Saved data entries
··········

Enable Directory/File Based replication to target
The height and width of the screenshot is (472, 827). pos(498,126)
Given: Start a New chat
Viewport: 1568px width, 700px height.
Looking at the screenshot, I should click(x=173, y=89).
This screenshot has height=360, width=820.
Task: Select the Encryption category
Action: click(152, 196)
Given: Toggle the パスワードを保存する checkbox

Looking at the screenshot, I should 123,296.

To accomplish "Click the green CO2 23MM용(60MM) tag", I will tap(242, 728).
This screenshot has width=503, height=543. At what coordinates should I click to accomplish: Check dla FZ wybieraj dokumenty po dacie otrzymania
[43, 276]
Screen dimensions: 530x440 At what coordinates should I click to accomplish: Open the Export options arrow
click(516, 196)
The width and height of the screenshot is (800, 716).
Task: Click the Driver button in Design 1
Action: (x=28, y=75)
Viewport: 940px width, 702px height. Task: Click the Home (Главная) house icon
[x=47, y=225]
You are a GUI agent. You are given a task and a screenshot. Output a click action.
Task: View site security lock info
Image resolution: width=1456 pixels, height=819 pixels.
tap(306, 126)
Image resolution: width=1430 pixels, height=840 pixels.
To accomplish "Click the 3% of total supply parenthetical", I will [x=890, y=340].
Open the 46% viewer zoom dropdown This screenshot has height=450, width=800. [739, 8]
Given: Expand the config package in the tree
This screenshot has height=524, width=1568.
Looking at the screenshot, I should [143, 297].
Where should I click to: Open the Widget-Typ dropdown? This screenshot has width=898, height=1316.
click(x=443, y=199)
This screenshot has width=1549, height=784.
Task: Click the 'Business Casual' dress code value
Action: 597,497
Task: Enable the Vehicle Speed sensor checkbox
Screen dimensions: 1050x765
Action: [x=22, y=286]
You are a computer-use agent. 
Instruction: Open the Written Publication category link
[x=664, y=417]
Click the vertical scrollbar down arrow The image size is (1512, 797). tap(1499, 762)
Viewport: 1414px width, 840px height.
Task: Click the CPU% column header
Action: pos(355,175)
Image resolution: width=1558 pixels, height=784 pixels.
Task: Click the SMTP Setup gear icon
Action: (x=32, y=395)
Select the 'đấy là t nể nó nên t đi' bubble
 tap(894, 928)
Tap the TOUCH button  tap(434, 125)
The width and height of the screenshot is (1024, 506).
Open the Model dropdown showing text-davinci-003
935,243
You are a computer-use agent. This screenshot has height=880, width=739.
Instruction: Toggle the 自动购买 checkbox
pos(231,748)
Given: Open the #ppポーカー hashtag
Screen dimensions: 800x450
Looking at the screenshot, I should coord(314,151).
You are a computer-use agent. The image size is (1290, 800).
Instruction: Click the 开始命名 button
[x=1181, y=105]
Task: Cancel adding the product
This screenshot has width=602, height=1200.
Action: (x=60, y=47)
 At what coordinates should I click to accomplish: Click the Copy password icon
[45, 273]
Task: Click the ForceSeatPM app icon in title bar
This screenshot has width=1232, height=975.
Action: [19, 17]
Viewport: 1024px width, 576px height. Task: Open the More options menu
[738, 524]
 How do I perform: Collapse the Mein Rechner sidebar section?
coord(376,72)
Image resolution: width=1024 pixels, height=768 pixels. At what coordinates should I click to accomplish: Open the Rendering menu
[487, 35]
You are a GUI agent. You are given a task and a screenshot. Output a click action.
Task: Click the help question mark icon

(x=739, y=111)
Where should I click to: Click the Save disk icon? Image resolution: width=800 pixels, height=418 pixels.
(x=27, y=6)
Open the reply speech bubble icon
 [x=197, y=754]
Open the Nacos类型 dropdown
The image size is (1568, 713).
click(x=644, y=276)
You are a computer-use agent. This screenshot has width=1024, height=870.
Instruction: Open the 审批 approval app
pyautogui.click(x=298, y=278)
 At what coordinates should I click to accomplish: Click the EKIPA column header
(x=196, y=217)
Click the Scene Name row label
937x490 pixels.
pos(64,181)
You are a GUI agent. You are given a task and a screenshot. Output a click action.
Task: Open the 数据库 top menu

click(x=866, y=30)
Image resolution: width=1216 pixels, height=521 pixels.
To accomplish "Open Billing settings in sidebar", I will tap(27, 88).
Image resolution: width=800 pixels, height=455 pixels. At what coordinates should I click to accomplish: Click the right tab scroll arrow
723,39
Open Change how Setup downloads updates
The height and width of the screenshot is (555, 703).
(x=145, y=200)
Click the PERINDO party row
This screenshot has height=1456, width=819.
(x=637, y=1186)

··········

**What you are asked to do**
Identify the lines in the entries above that contain "computer", then copy them out.

**Answer to this task**
You are a computer-use agent. 
You are a computer-use agent. This screenshot has height=880, width=739.
You are a computer-use agent. The image size is (1290, 800).
You are a computer-use agent. This screenshot has width=1024, height=870.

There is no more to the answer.